Distracting an airline wheelman during taxi, takeoff or touchdown could model to a depreciating error. Apparently the same is realistic of nurses who fabricate and administer medication to dispensary patients howporstarsgrowit.com. A new study shows that interrupting nurses while they're tending to patients' medication needs increases the chances of error.



As the thousand of distractions increases, so do the add of errors and the gamble to assiduous safety. "We found that the more interruptions a pamper received while administering a drug to a defined patient, the greater the risk of a serious boob occurring," said the study's lead author, Johanna I Westbrook, guide of the Health Informatics Research and Evaluation Unit at the University of Sydney in Australia.



For instance, four interruptions in the tack of a distinct treatment administration doubled the distinct possibility that the patient would experience a major mishap, according to the study, reported in the April 26 pay-off of the Archives of Internal Medicine. Experts announce the on is the first to show a clear association between interruptions and medication errors.



It "lends urgent demonstration to identifying the contributing factors and circumstances that can supervise to a medication error," said Carol Keohane, program executive for the Center of Excellence for Patient Safety Research and Practice at Brigham and Women's Hospital in Boston. "Patients and ancestors members don't advised that it's treacherous to tolerant safety to interrupt nurses while they're working," added Linda Flynn, fellow professor at the University of Maryland School of Nursing in Baltimore. "I have seen my own set members go out and interfere in the baby when she's standing at a medication lug to ask for an extra towel or something else inappropriate".

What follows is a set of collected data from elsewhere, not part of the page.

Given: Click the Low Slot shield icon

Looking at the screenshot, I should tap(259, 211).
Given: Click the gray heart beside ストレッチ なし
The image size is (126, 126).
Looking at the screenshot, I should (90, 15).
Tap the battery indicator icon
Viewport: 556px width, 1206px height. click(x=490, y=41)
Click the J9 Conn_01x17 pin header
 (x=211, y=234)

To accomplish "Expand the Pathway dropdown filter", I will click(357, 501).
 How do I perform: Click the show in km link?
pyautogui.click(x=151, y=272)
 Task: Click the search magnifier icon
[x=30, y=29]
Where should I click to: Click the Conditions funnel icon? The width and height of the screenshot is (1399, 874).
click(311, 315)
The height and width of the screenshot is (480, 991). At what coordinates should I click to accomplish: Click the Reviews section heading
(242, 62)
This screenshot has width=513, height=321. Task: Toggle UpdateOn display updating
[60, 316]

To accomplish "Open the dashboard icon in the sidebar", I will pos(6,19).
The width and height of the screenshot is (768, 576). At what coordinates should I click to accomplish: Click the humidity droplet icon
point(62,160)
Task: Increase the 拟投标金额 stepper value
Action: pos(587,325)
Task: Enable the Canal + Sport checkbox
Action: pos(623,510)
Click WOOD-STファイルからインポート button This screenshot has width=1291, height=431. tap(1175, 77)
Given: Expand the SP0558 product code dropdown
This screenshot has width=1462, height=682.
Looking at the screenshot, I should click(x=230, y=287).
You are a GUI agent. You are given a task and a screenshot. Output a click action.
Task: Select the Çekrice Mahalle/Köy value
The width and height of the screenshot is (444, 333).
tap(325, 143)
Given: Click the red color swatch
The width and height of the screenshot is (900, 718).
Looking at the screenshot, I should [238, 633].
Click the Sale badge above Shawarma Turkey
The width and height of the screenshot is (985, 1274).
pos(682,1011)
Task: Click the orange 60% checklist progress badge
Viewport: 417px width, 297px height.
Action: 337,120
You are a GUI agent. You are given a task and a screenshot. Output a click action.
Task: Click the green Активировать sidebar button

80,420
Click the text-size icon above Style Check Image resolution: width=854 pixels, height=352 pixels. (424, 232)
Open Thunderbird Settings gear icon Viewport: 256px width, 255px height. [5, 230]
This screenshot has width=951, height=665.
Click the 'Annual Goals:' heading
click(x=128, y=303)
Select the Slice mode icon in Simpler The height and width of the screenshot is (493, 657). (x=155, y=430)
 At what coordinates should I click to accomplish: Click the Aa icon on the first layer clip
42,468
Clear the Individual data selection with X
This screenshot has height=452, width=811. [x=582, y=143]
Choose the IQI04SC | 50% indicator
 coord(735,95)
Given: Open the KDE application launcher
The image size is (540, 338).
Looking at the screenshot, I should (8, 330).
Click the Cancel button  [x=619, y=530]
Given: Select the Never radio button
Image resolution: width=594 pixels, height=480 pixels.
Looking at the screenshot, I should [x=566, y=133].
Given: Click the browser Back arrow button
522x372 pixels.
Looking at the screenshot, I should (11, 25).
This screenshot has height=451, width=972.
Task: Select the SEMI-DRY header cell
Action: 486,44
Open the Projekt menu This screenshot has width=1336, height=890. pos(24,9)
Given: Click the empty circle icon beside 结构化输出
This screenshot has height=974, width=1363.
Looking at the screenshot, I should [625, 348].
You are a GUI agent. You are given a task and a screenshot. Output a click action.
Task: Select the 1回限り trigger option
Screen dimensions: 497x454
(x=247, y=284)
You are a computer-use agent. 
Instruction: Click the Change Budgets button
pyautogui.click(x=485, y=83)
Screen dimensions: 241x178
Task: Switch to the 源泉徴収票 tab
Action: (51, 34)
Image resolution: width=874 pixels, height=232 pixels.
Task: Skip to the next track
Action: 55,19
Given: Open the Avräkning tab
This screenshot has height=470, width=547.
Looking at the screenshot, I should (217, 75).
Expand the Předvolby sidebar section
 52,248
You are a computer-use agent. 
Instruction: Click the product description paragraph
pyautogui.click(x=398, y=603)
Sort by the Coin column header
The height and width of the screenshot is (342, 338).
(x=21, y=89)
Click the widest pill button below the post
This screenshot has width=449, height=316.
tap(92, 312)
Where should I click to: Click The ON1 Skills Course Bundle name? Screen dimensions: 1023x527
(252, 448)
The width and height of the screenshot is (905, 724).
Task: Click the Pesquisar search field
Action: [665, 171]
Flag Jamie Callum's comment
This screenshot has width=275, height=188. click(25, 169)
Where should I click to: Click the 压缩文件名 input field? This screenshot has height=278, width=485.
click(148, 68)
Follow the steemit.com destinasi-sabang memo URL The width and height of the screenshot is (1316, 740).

Julie Kliger, who serves as program gaffer of the Integrated Nurse Leadership Program at the University of California, San Francisco, said that administering medication has become so conventional that the whole world complex - nurses, health-care workers, patients and families -- has become complacent. "We neediness to reframe this in a unknown light, which is, it's an important, key function," Kliger said. "We paucity to give it the point that it is due because it is high volume, high endanger and, if we don't do it right, there's unaggressive harm and it costs money".